少年夜入剑舍,北山庭院在赶工,姜秋林又到这来监工了,北山要变成第二个客房招待处所。少年看到姜秋林不杵拐杖了,站正立直,精神不错,还能指指点点,像是吃了什么灵丹妙药,难道是涣群门的蓝色药丸?涣群门的东西轮不到这废物。
少年隐身往前,向至临的院子走去,剑舍灯火通明,一天比一天热闹,并不因为陈家的离开而有所冷清,旧友散去,新朋又来,保持剑舍的鲜活热闹。
少年翻墙进了至临院子,这小子不在,指定是上哪喝酒了。少年放心打门而入,他的院子更小,三间屋子,要是有只耗子都能给他找出来剥成皮。
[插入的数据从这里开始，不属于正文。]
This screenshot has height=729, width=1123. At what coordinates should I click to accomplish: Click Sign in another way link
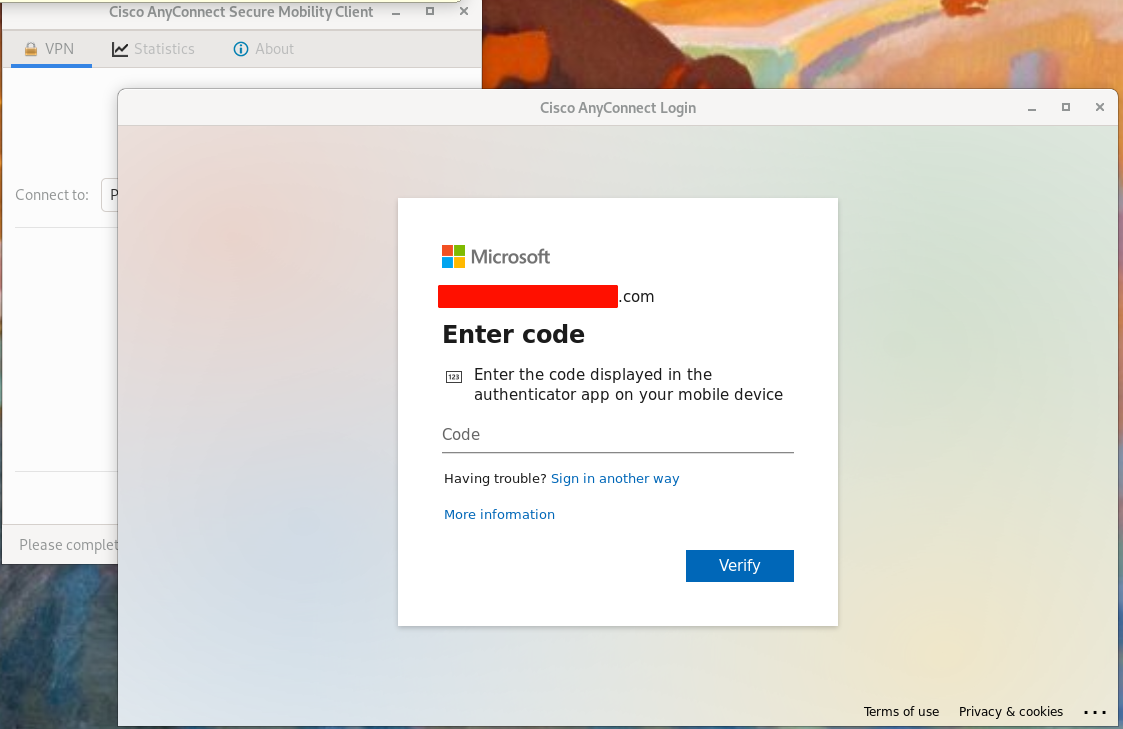(x=614, y=478)
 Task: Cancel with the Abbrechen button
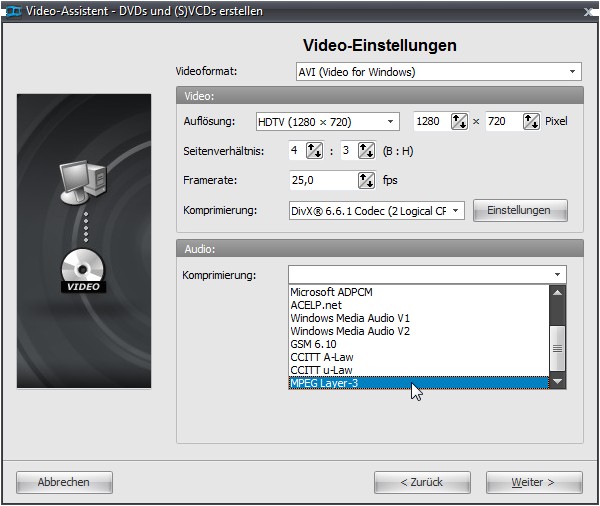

至临的小院,宝物没有,乱七八糟的东西不少,都是些破铜烂铁,毫无可取之处。在他床边倒是有不少酒,看样子都是好酒,他揭开盖子,一股酒香扑鼻而来。少年抬起坛子就要喝,举起来时犹豫了,这至临也是做白蛇泡酒的好手,不能栽在他手上两次,他把坛子放下。在靠近坛子的地方,有个皮箱,落满灰尘。少年拎出来,打开来看,是他小时候的玩意,什么小老虎面具和拨浪鼓、小木剑。少年小时候都不玩这些,这是没出息的孩子的玩意,这是他师父说的。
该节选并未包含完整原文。